[Einträge zum Auffinden von Wörtern und Elementen]

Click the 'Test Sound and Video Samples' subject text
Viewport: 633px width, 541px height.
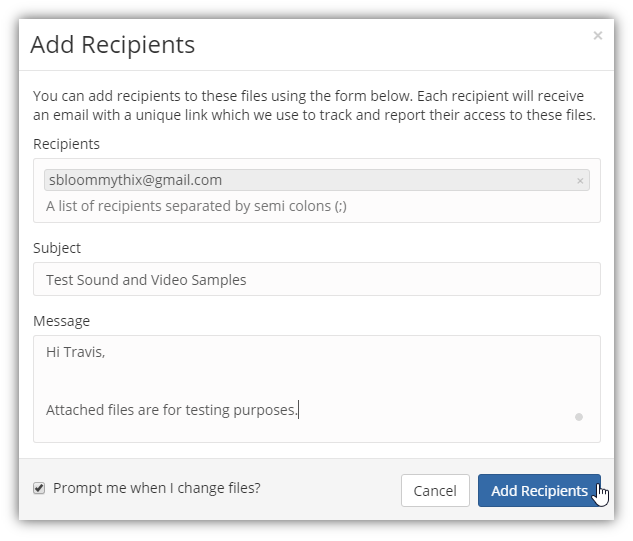(x=146, y=280)
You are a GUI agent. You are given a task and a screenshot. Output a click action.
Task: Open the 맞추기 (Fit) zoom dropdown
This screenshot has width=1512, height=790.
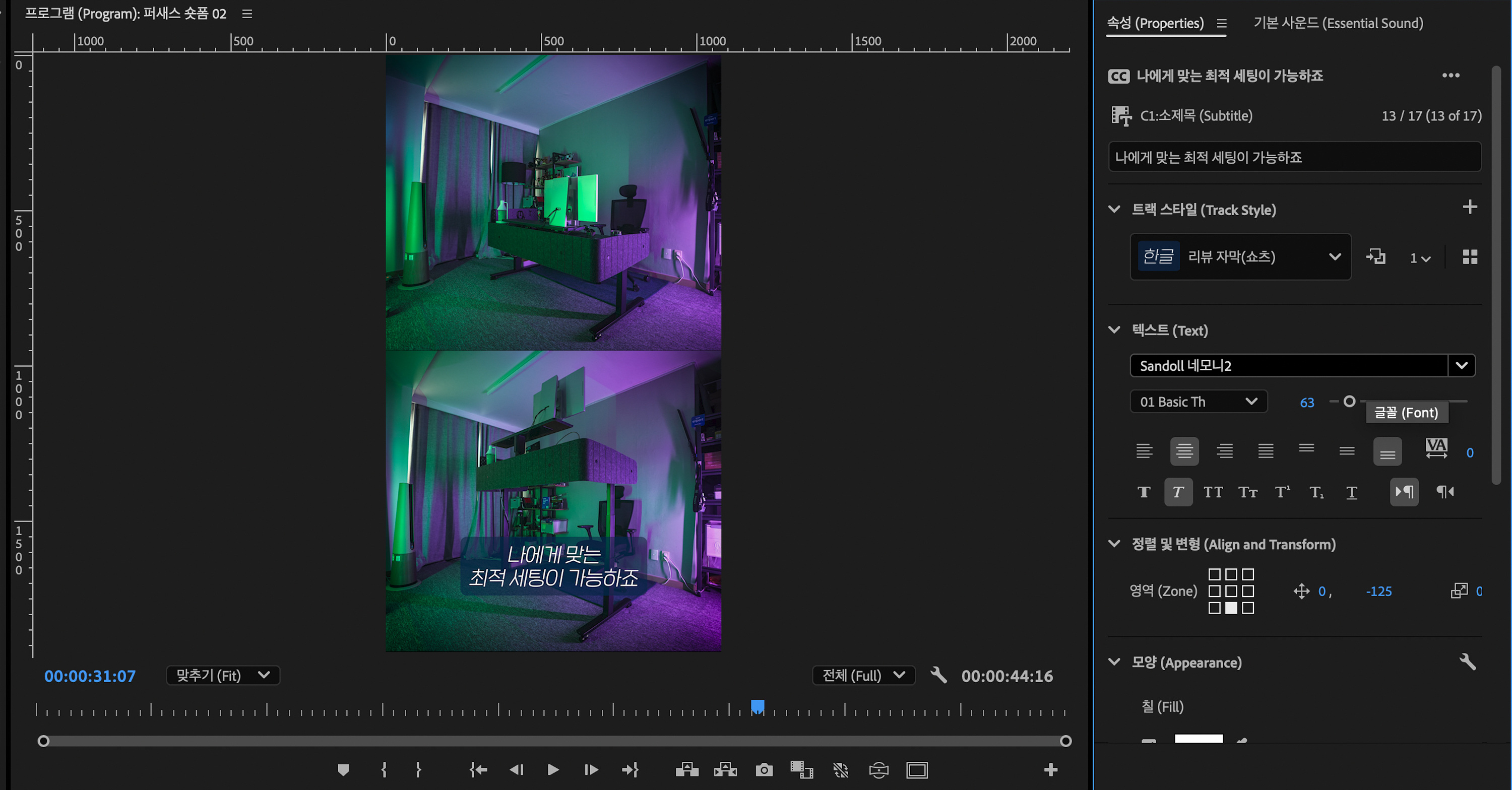coord(223,676)
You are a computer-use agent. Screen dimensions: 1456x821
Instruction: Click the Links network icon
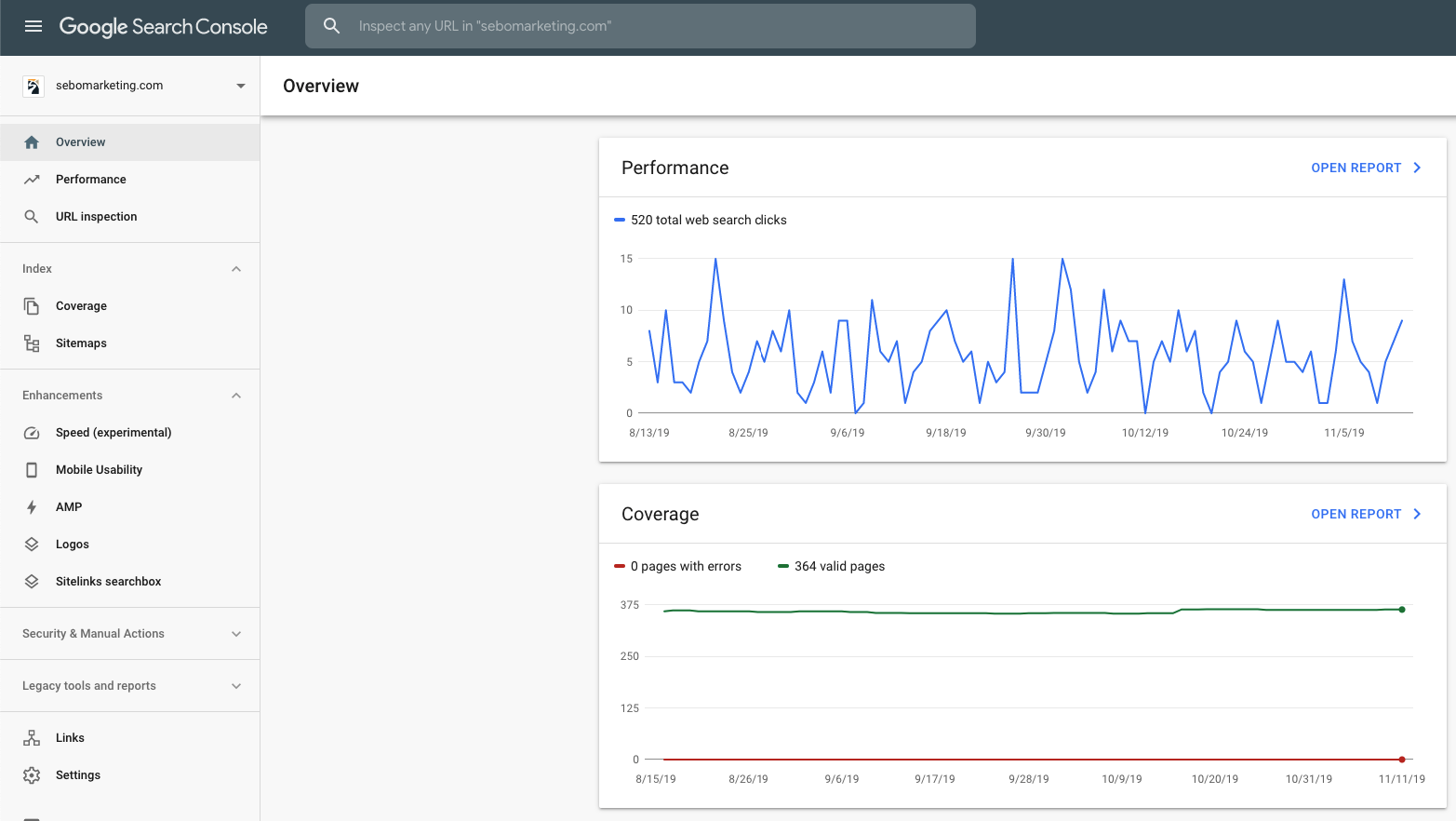(x=32, y=738)
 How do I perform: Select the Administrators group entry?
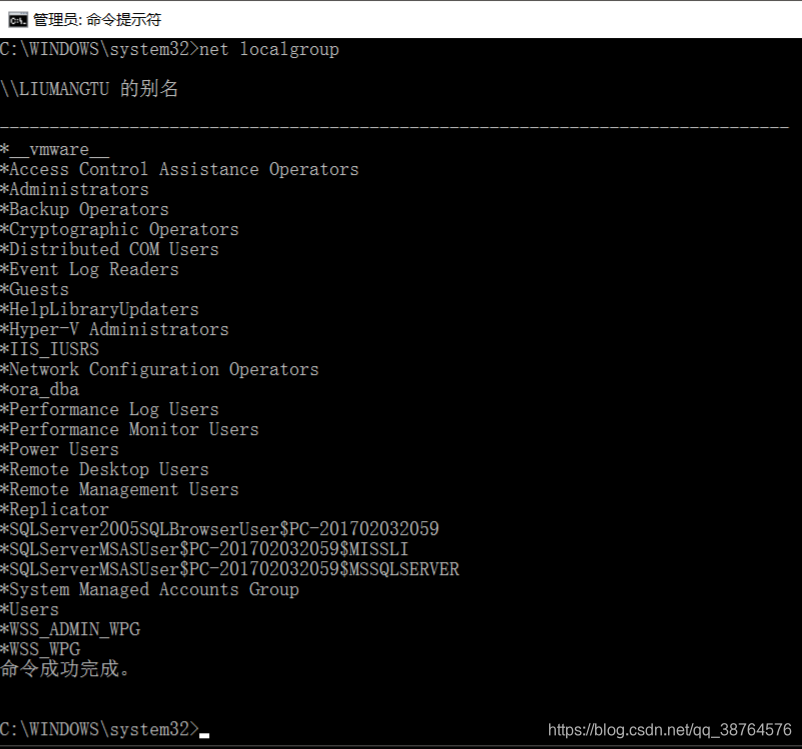point(75,189)
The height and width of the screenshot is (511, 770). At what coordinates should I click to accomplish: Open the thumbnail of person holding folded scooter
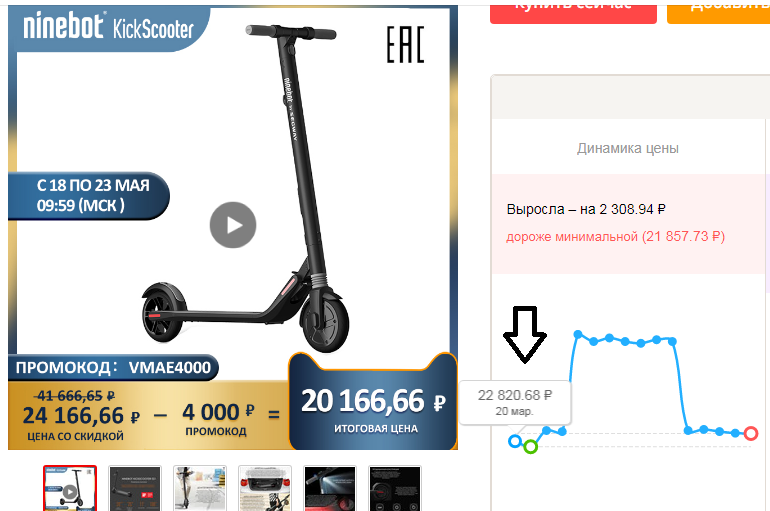click(200, 488)
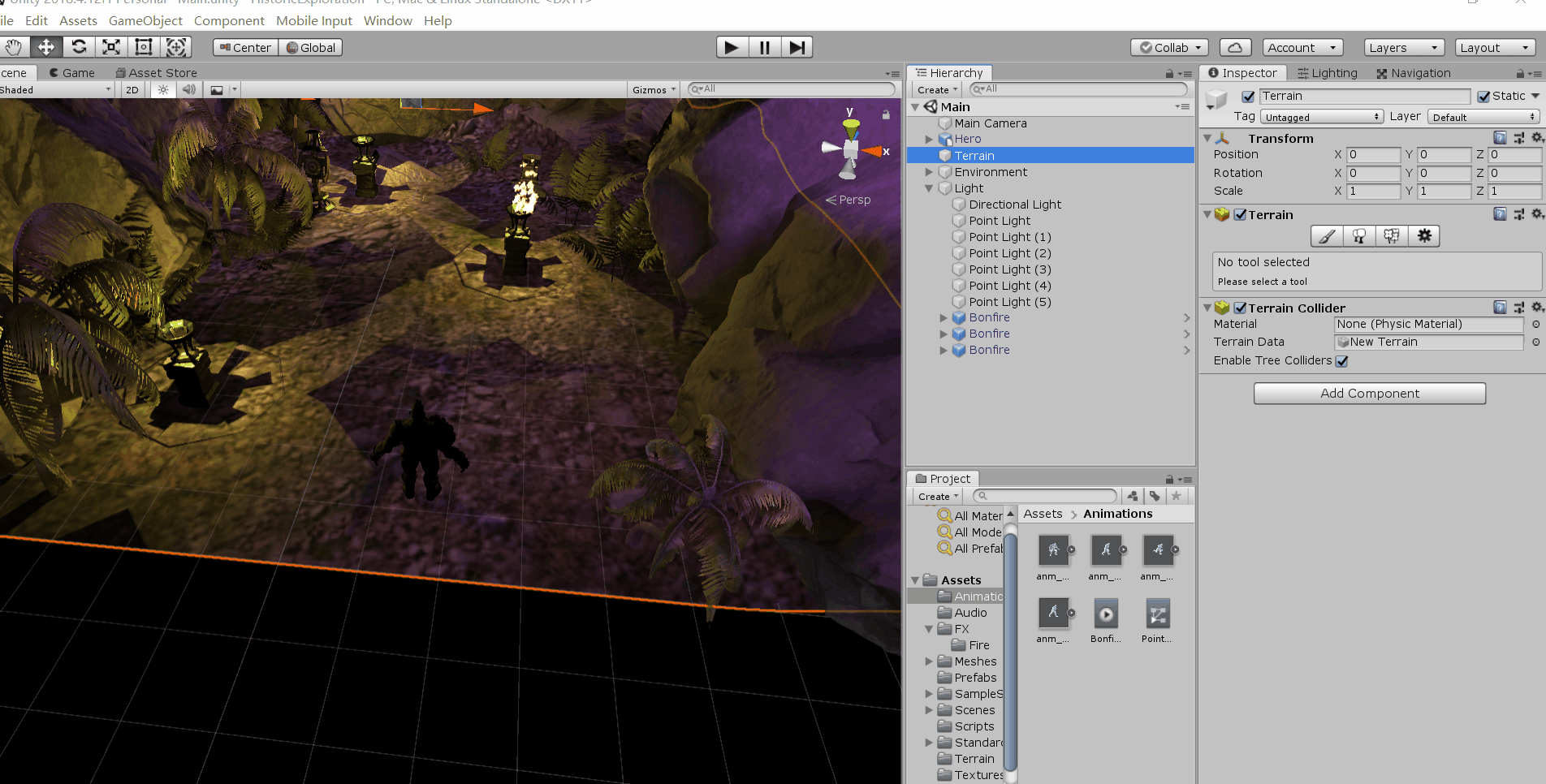This screenshot has height=784, width=1546.
Task: Select the Bonfire video asset in the Project panel
Action: tap(1106, 614)
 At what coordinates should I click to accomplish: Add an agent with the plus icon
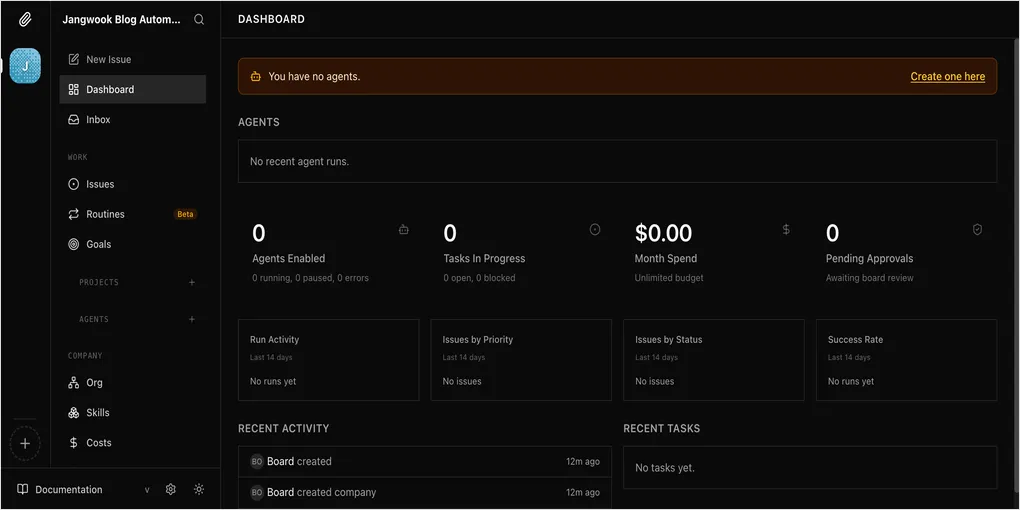click(192, 319)
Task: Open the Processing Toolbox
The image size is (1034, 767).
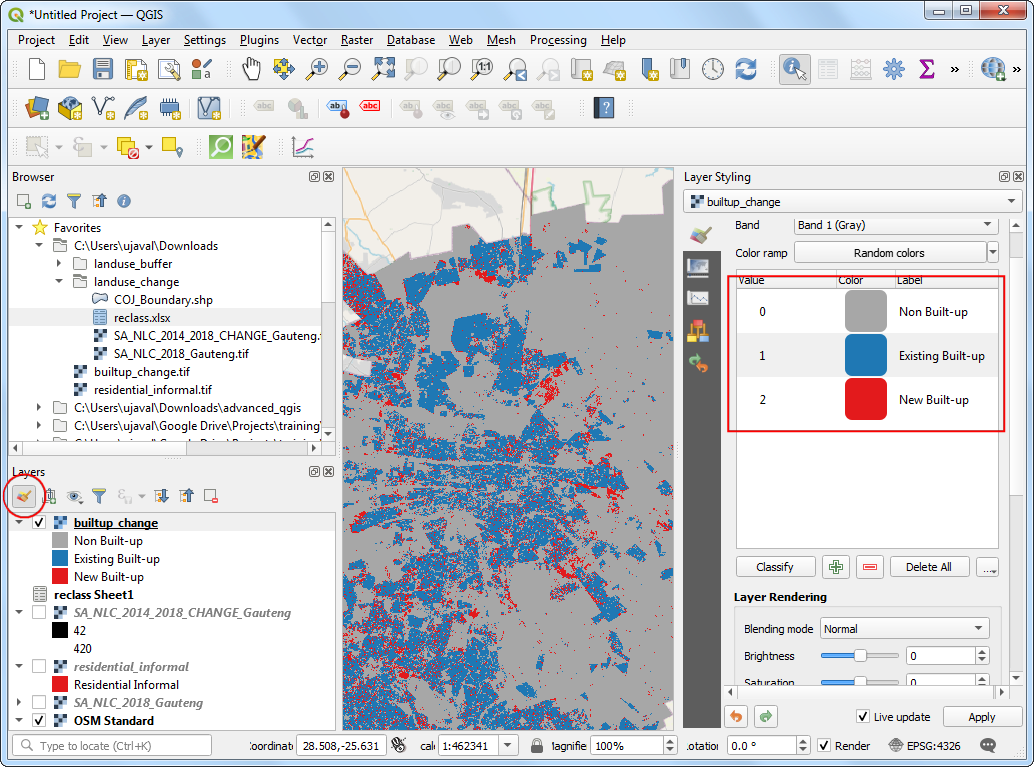Action: coord(894,69)
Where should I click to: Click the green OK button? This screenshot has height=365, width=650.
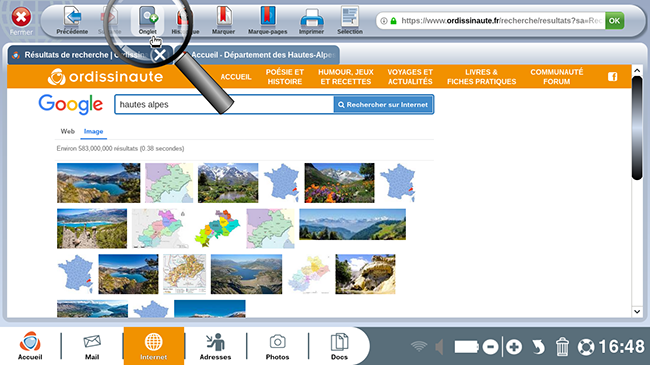614,20
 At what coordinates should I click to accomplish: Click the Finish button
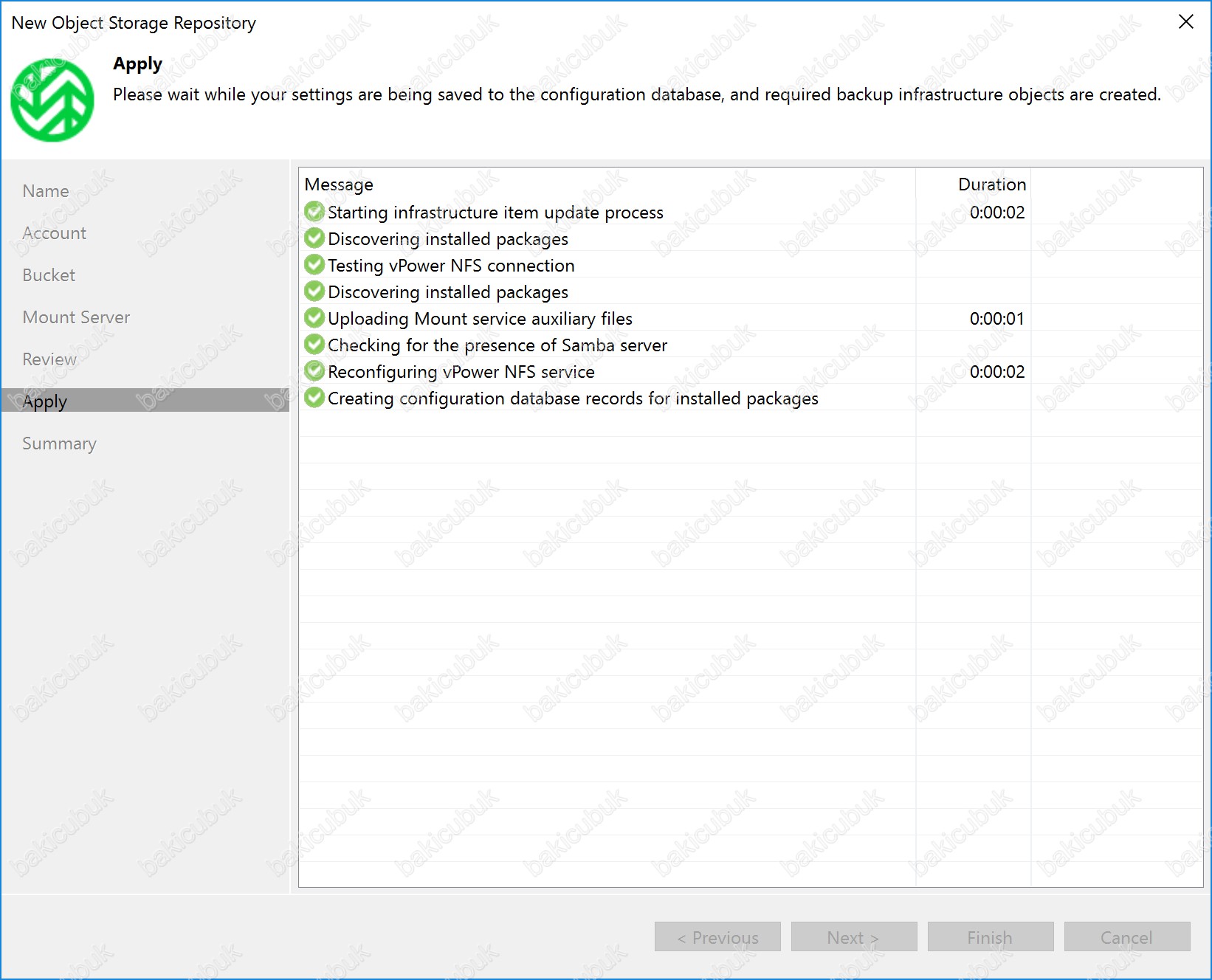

ZIEL DER AUFGABE:
Ersetze in den Zeilen ab der Zeile mit „Task: Open the Processing Toolbox“ bis einschließlich zum Ende der Zeilen das Wort „button“ durch „control“, und gib nur diesen Abschnitt sonst unverändert wieder. Lass die Bilder in der Antwort weg.

ANTWORT FOLGT:
Task: Open the Processing Toolbox
The image size is (1034, 767).
Action: coord(894,69)
Where should I click to: Click the green OK control? This screenshot has height=365, width=650.
614,20
 At what coordinates should I click to accomplish: Click the Finish control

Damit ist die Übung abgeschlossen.